Петрушка поник, схватился руками за голову, но рот у него по-прежнему до ушей и ясней ясного - ничего у него не болит, просто притворяется. Яна хохочет. Фотограф пожимает плечами.
-Яна, слышишь, я ухожу. Совсем. Я брошу тебя здесь одну. Вот, смотри, я ушла.
Конечно, мама тоже притворяется. Мир для трехлетней Яны справедлив и незыблем, и этот мир - мама, его основа, воплощение. Мама скрывается за дверью, но Яна даже не смотрит в её сторону. Вот и Петрушка поправился - у него больше не болит голова. Все просто играют с ней, сейчас мама вернётся. Яна хохочет. Мама возвращается.

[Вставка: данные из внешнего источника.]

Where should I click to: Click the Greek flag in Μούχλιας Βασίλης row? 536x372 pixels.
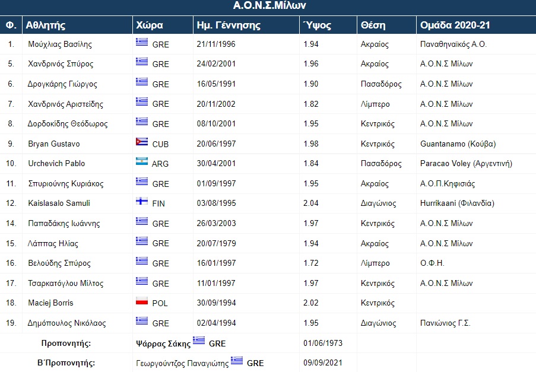[142, 42]
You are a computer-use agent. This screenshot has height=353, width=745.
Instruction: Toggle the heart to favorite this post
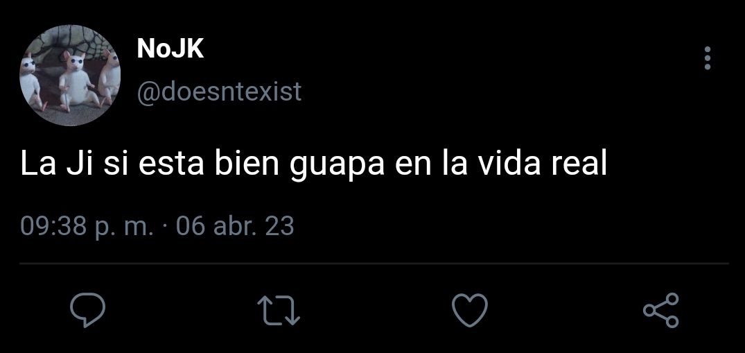tap(469, 310)
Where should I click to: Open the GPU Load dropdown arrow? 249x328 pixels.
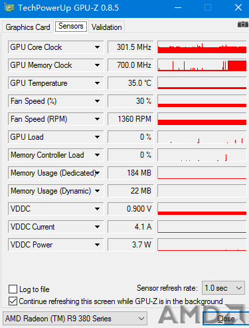97,137
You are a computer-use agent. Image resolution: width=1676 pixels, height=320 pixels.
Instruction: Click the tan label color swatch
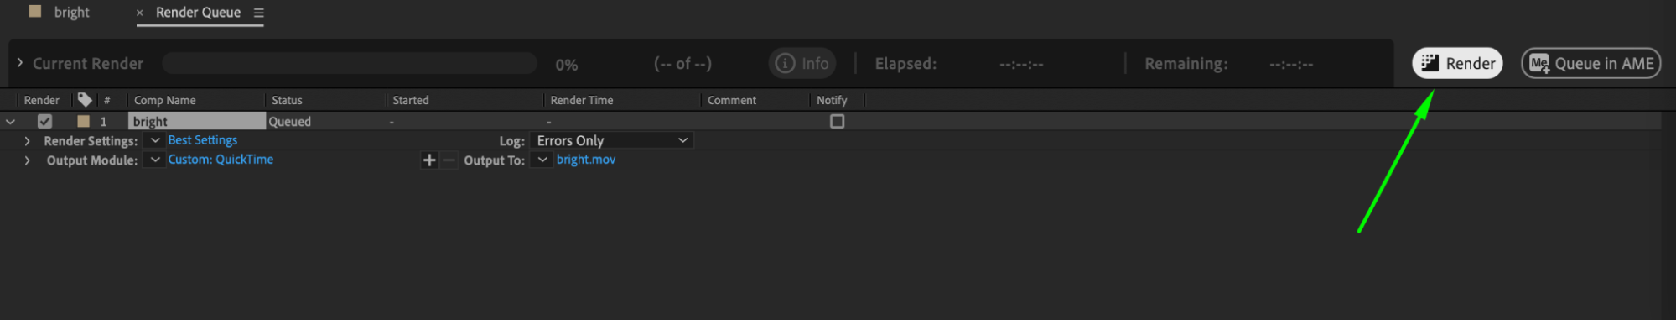click(x=83, y=121)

-Ну, дамочка, будет ваш ребёнок плакать? Вы мне, между прочим, процесс задерживаете. Очередь ждёт, дамочка.
Мама идёт к Яне, лицо у неё какое-то странное, непохожее. Не надо, мама! Ну что тебе эти снимки Яны плачущей - они разойдутся по родственникам и знакомым, потеряются, останется один, тот, что валяется сейчас в коробке из-под пива вместе с другими фотографиями. Который она в детстве злобно исчертила карандашом, и на который до сих пор предпочитает не смотреть. Не делай этого, мама. Может, наши отношения сложились бы иначе, может, я выросла бы другой. Не надо...
Шлёп, шлёп... Рука Яны чуть порозовела. Мама ударила не очень больно, но она ударила всерьёз. Ударила НИ ЗА ЧТО. В первое мгновение Яна не хочет поверить в случившееся. Смотрит на руку, на маму, надеясь, что здесь какая-то ошибка, что сейчас мама всё объяснит, исправит.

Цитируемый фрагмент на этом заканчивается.